Software Engineering vs Programming

Before we study software engineering in depth, it is important to distinguish between a program and software. The difference looks small in everyday speech, but it is fundamental for an engineering view of software systems.

Programming focuses on coding individual programs, while software engineering covers the complete process: requirements, design, implementation, testing, deployment and maintenance.

What Is a Program?

A program is a set of instructions written in a programming language that a computer can execute. Typically, a program:

• Has a clear starting point (for example, the main() function in C/C++ or Java).
• Takes input, performs computations or other operations, and produces some output.
• Focuses mainly on the executable logic.

For example, a short C program that reads two numbers and prints their sum is a program. Even if it is only a few lines long, it is still a valid program.

What Is Software?

Software is a broader term. It usually refers to a program or a collection of programs together with all the supporting artefacts that make it usable, installable and maintainable. These artefacts are designed as a whole to perform a specific task or provide a service.

Typical components of software include:

• One or more executable programs.
• Libraries or modules used by those programs.
• Configuration files.
• User documentation (user manuals, help files, online help).
• Developer documentation (design documents, code comments, API documentation).

A calculator application, for example, may include:

• The main calculation logic (program).
• A graphical user interface (buttons, display, error messages).
• Help files or user instructions.

Taken together, these elements form a software product.

Why Is Software Important?

Software is now a critical asset for individuals, organisations and nations:

• The economies of all developed nations (and many developing ones) depend heavily on software for banking, communication, transport, education, governance and more.
• A growing number of systems in military, industrial, medical, educational and entertainment domains are software-controlled.
• Expenditure on software development, maintenance and related services forms a significant portion of the Gross National Product (GNP) in many countries.

Because of this, the way we design, build, test, deploy and maintain software has a direct impact on reliability, safety, security and cost at national and global levels. Software engineering provides the principles and practices needed to manage this impact responsibly.

Attributes of Good Software

A good software product is not judged only by whether it “works”. It must also satisfy a set of broader quality expectations from its users and stakeholders.

In practice, software is expected to be:

• Functionally correct.
• Efficient in its use of resources.
• Easy to maintain and evolve.
• Safe and secure to use.
• Acceptable and usable for its intended users.

These characteristics are often called software quality attributes or non-functional requirements.

Essential Quality Attributes of Good Software

Maintainability

Software should be designed so that it can be easily modified and extended. As user needs, business rules or technology change, developers should be able to fix defects, add new features and adapt the system without excessive cost or risk.

Efficiency

Efficient software uses system resources judiciously — including processor time, memory, disk space and network bandwidth. It performs its tasks without unnecessary delays or overhead, which is especially important for large-scale, interactive or real-time systems.

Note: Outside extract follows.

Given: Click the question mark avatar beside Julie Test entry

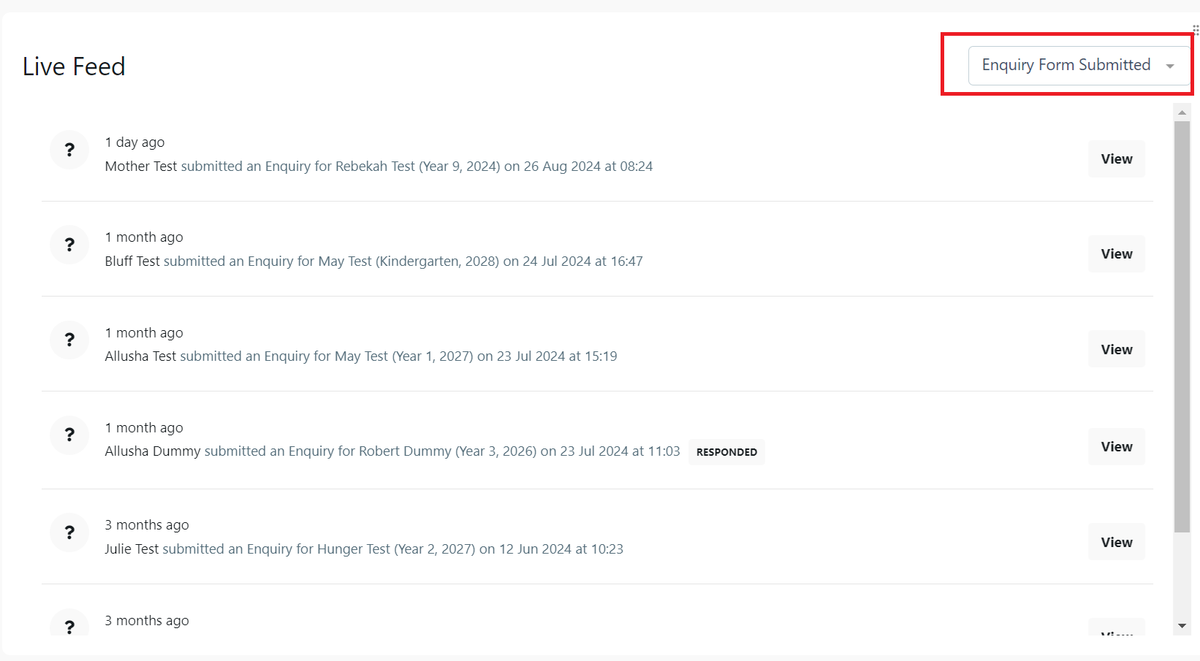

Acceptability (Usability and Compatibility)

The software must fit well into the user’s working environment. In particular, it should be:

• Understandable: users can learn how to use it without excessive training.
• Easy to use: the interface and workflows are intuitive and user-friendly.
• Compatible: it works correctly with other systems, platforms and tools that users rely on.

Correctness

Correct software performs its intended functions accurately, according to the specification. For valid inputs, it produces the expected outputs and behaves as defined in the requirements.

Portability

Portable software can be moved from one environment to another (for example, from Windows to Linux, or from on-premise servers to the cloud) with minimal changes. This is usually achieved by avoiding platform-specific features or isolating them inside well-defined modules.

Cost-effectiveness

Software should be developed and maintained in a cost-effective manner. This requires balancing:

• Required quality and functionality.
• Time-to-market or delivery deadlines.
• Available budget and human resources.

Security

Secure software protects data and services against unauthorised access or misuse. Only authorised users should be able to access sensitive functions and information. Security also includes resistance to attacks, protection of privacy and safe handling of errors.